Arras 2014 : 5 bonnes raisons de ne pas rater la 15e édition

Posté par MpM, le 8 novembre 2014

Jusqu'au 16 novembre, Arras vit au rythme du cinéma français et international. Invités, débats, découvertes, avants-premières, afters musicaux... Les raisons de participer à cette 15e édition du Festival ne manquent pas, on vous en liste cinq forcément un peu subjectives.

* La compétition européenne. Chaque année, c'est l'événement phare du festival. On a envie d'écrire : quels que soient les films. Qu'ils soient bons ou mauvais, ils donnent en effet un aperçu précieux de l'offre cinématographique européenne de l'année. Et souvent, ils permettent de véritables surprises, voire des coups de cœur, à l'image de The girl from the wardrobe de Bodo Kox en 2013, Teddy bear de Mads Matthiesen en 2012, A trip de Nejc Gazvoda en 2011, etc.

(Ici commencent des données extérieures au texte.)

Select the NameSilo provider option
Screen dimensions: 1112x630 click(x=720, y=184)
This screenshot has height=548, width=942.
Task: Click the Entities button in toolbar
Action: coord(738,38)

* La présence de Stephen Frears et Asia Argento, qui animeront tous deux des leçons de cinéma, et à qui des rétrospectives sont consacrées. Quel bonheur de revoir sur écran Prick up your ears, Les arnaqueurs, My beautiful laundrette... ! Et belle surprise également que de découvrir avant tout lemonde L'incomprise, étonnant film (que l'on devine autobiographique) de la réalisatrice italienne, qui sort en salles le 26 novembre.

* Deux sections thématiques qui font la part belle au films du patrimoine. Pour "la grande guerre", Abel Gance, Bertrand Tavernier,  Stanley Kubrick, Joseph Losey... sont convoqués. Côté "ItalianAmerican", les festivaliers pourront de régaler avec Le parrain, La fièvre du samedi soir ou encore Mean streets et Les affranchis.

* Un focus sur l'Europe de l'Est. L'occasion de découvrir qu'à l'est, il ne cesse d'y avoir du nouveau, avec des films venus de Slovénie, Géorgie, Bulgarie, République tchèque... dont on se souviendra un jour qu'on les avait découverts à Arras.

* La mise en lumière du prix Lux. Pour la première année, le festival propose au public de découvrir les trois films qui concourent pour le prix décerné chaque année par le Parlement européen. Au programme, Ida de Pavel Pawlikowski, Bande de filles de Celine Sciamma et L'ennemi de la classe de Rok Bicek. Les spectateurs sont même amenés à participer au vote.

Sans oublier qu'à toutes ces excellentes raisons s'ajoute un argument de poids : l'Arras Film Festival propose des rencontres et des échanges dans une ambiance à la fois conviviale, détendue et joyeuse. Parce qu'il n'est pas nécessaire de prendre un ton docte pour parler de cinéma d'auteur et qu'il n'y a rien non plus de honteux à proposer un cinéma populaire, toutes les visions du cinéma se complètent et se réconcilient à Arras le temps d'une communion générale autour des films. Le tout grâce à la magie toujours renouvelée du grand écran.